According to the Environmental Protection Agency, Americans spend a paltry 1.68 hours per day outdoors. That means that the average American spends ninety-three percent of their time either indoors or in their cars cocooned in a climate controlled environment protected from the elements. Let’s face it; will life on a space colony really be that much different?

Most terrestrial jobs are indoors, and most people commute by car. If it’s a nice day, maybe you have lunch outside for a half hour. Maybe you take a run in the park, but you are just as likely to be on a treadmill indoors. Recreationally, you go to the movies, shop at the Mall, or attend a sports event at a domed arena—all indoor activities. And when the weather is inclement, you are likely to complain about walking the 50 yards to your car in the parking lot.

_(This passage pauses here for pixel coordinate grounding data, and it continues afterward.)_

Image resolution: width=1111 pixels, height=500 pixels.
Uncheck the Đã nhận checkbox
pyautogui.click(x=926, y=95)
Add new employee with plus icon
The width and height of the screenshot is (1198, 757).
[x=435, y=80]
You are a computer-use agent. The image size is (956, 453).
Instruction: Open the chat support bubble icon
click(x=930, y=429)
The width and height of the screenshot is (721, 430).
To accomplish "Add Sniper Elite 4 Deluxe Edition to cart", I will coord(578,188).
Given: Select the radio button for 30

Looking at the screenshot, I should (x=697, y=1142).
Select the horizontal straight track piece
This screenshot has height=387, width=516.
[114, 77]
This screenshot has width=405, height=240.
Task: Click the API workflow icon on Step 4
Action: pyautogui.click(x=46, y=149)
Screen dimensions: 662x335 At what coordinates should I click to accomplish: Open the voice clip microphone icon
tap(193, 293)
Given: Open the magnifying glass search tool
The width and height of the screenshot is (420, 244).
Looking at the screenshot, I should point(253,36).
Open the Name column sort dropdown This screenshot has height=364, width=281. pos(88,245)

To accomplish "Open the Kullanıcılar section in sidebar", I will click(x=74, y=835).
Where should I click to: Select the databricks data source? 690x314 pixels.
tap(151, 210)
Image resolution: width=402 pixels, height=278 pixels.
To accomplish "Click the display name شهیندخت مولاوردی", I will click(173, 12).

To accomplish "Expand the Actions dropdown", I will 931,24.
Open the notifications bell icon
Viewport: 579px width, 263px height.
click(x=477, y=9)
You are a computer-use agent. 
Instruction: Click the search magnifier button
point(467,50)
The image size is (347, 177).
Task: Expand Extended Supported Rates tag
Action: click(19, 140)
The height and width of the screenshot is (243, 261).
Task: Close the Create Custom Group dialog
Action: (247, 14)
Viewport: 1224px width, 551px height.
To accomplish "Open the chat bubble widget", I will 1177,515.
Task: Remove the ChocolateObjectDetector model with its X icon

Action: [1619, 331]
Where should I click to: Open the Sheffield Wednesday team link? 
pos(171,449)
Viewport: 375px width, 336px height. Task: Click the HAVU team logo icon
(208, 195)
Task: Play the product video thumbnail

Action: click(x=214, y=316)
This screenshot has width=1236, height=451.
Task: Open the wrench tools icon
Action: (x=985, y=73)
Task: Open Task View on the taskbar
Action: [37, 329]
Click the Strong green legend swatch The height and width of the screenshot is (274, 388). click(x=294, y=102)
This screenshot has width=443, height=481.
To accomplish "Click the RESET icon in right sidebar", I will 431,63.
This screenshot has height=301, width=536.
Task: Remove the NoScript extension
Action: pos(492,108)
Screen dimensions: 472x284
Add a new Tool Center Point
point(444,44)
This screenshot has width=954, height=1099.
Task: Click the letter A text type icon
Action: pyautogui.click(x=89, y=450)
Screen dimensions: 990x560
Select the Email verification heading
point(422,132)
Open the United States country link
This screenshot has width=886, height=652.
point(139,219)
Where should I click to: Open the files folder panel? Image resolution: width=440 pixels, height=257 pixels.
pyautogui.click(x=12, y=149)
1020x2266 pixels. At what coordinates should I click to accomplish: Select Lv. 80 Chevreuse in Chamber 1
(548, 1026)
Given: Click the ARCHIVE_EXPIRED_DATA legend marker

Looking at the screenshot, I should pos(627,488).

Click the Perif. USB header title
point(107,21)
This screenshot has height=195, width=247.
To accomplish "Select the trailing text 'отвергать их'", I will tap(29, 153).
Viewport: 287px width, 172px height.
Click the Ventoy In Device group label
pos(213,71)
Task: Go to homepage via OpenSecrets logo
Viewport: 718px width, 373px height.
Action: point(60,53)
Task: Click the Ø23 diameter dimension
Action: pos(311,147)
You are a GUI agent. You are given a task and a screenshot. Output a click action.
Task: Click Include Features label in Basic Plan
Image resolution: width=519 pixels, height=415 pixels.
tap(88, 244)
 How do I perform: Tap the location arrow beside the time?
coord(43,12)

Cities like Minneapolis and Houston have even built elaborate underground tunnels so that pedestrians can walk from one place to another without suffering the extreme temperatures such cities are known for.

Add to this the not-so-recent trend among young people to spend hours huddled around their computer gaming screens – hours that past generations spent outdoors.

Though some may call it a sad state of affairs, the truth is that being outside our climate-controlled environments is not really all that important to modern city dwellers. Certainly, spending time in nature is enjoyable to most, and has many therapeutic benefits.  So, before I go any further, I want to encourage you to schedule a nature hike in the near future.

But, as unsettling as it may be to accept how much of our life is spent indoors, this is, in a very real sense, proof that humankind has already transitioned itself to a future existence in space. The view and the gravitation pull on a space settlement will be dramatically different from what we know, for certain. But the actual day-to-day living and working experience will not be much different from life in a big city.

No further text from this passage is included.